» **Problem to solve**
Word for word, please restate the line that contains "This screenshot has width=784, height=532." and all lines after it through the end of the material, minus the pictures.

-*-*-

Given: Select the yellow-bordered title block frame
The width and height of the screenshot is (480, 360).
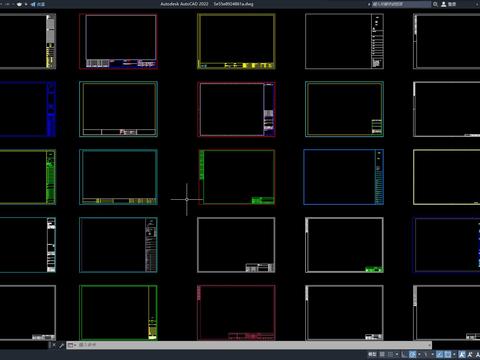Looking at the screenshot, I should (236, 41).
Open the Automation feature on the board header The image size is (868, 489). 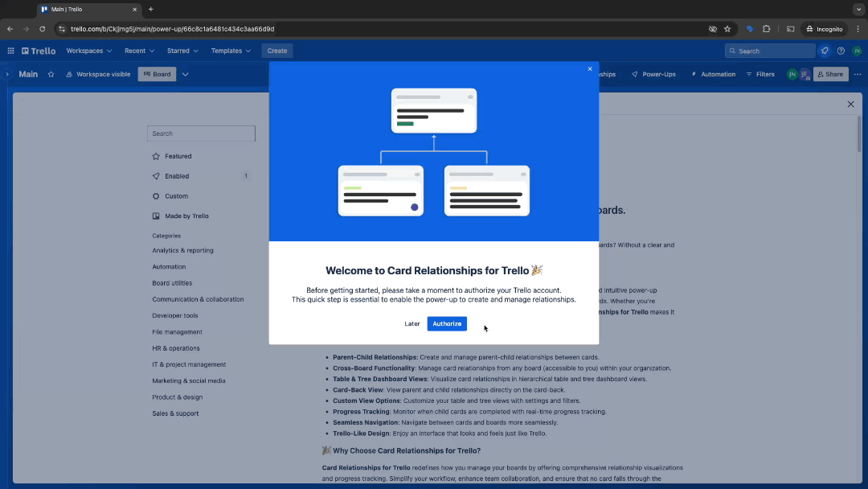point(713,73)
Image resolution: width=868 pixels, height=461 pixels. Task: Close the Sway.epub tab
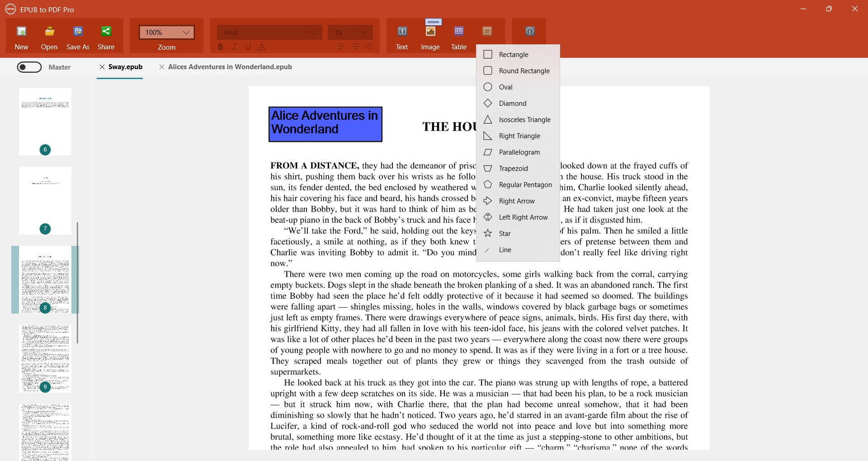(102, 67)
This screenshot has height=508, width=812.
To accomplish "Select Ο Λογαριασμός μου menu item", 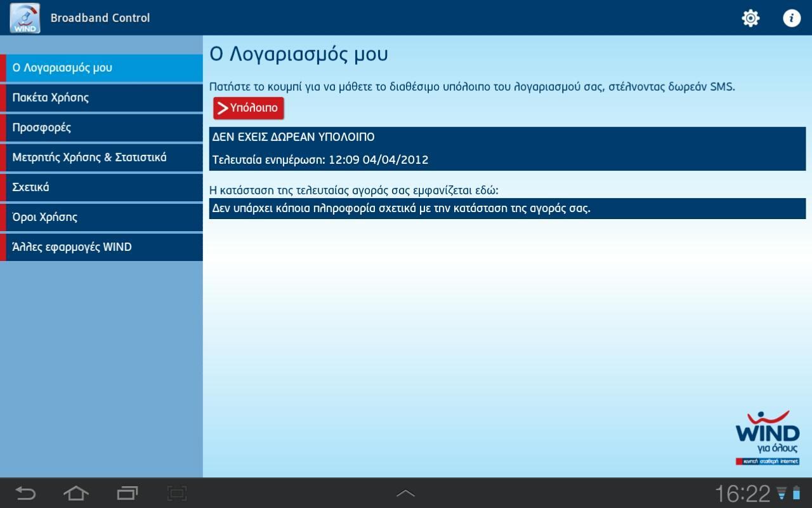I will 102,68.
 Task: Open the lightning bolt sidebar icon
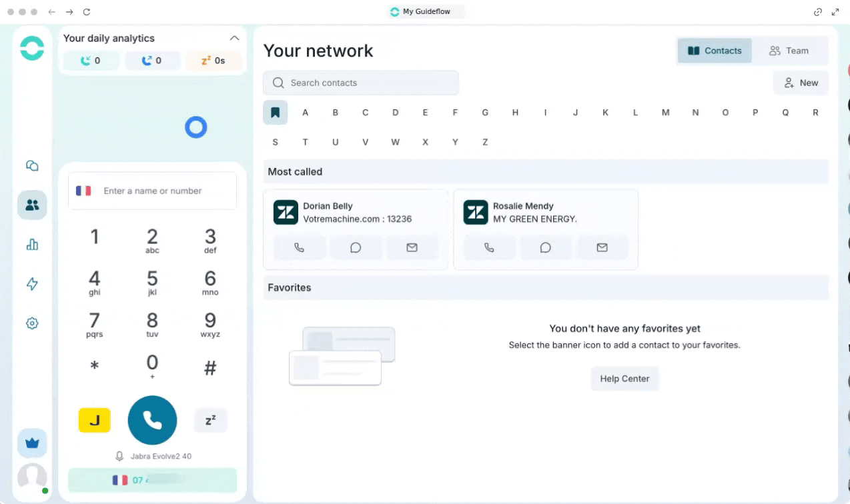(x=32, y=284)
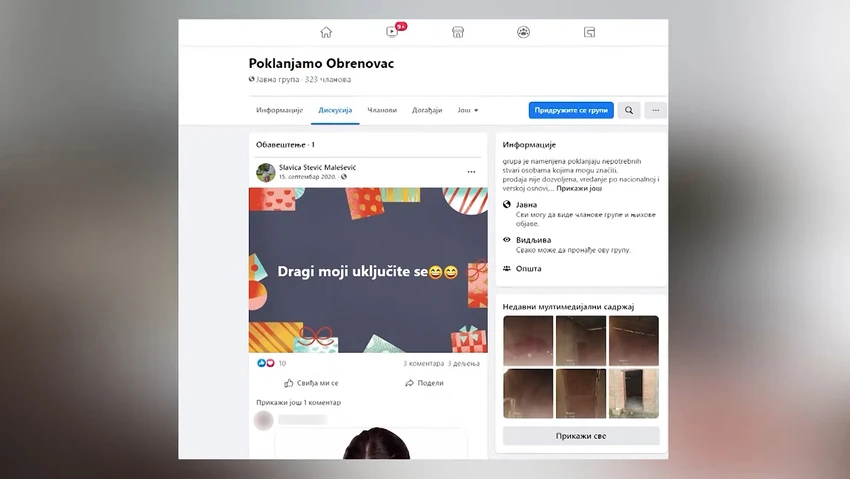Expand the Још dropdown tab
Viewport: 850px width, 479px height.
pyautogui.click(x=468, y=110)
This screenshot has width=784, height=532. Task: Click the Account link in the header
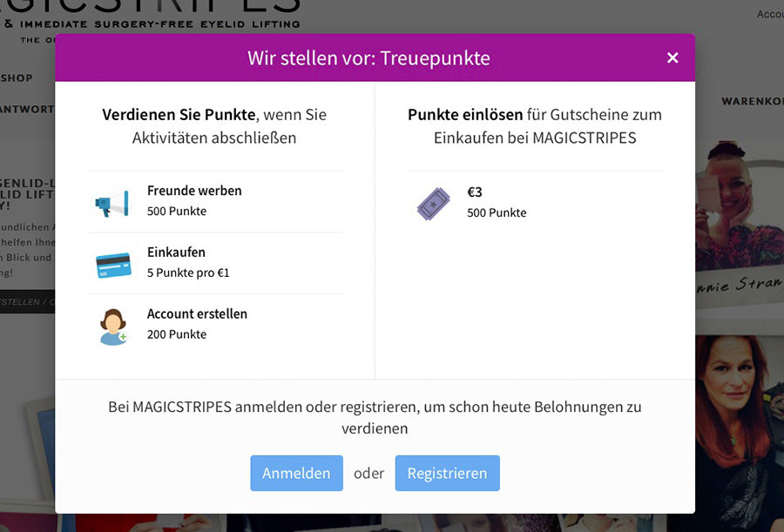(770, 14)
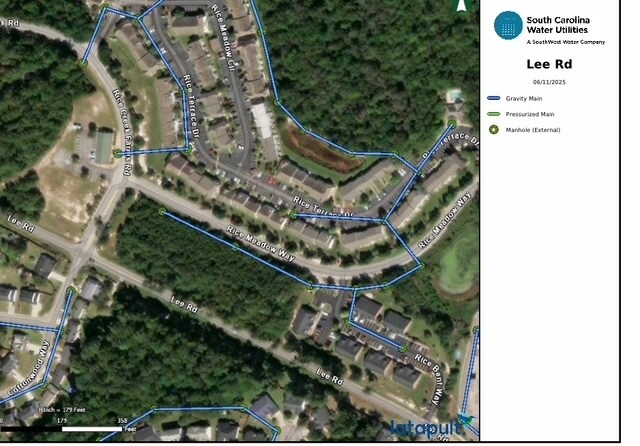Click the manhole at start of Rice Meadow Way line
The image size is (640, 446).
162,211
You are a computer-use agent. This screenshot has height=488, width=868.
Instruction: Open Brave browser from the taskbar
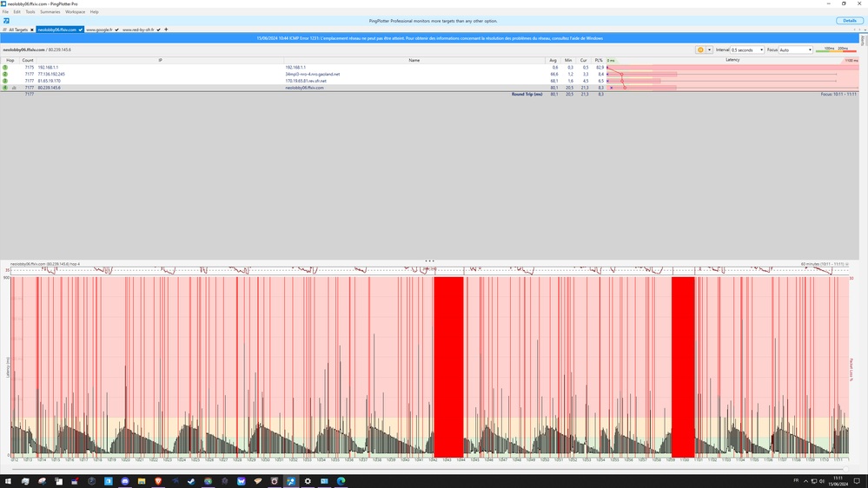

-*-*-

» **Answer**
This screenshot has width=784, height=532. Task: Click the Account link in the header
(770, 14)
Click the manhole at start of Rice Meadow Way line
The image size is (640, 446).
162,211
You are a computer-use agent. This screenshot has height=488, width=868.
Instruction: Open Brave browser from the taskbar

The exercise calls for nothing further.